[Stored records start]

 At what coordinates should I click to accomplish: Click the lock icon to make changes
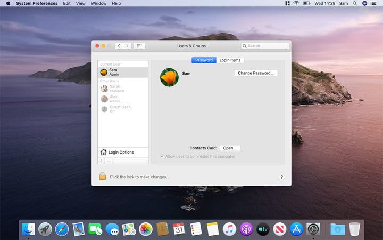click(102, 177)
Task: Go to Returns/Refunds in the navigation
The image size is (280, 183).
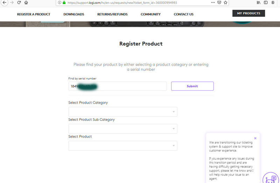Action: (112, 14)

[Stored records end]

Set out every line of the records above as a Markdown table with the columns Row and Line, numbering the rows in order and skipping any blank lines. Leave the pictures out of the table.

| Row | Line |
|---|---|
| 1 |  At what coordinates should I click to accomplish: Click the lock icon to make changes |
| 2 | click(102, 177) |
| 3 | Task: Go to Returns/Refunds in the navigation |
| 4 | The image size is (280, 183). |
| 5 | Action: (112, 14) |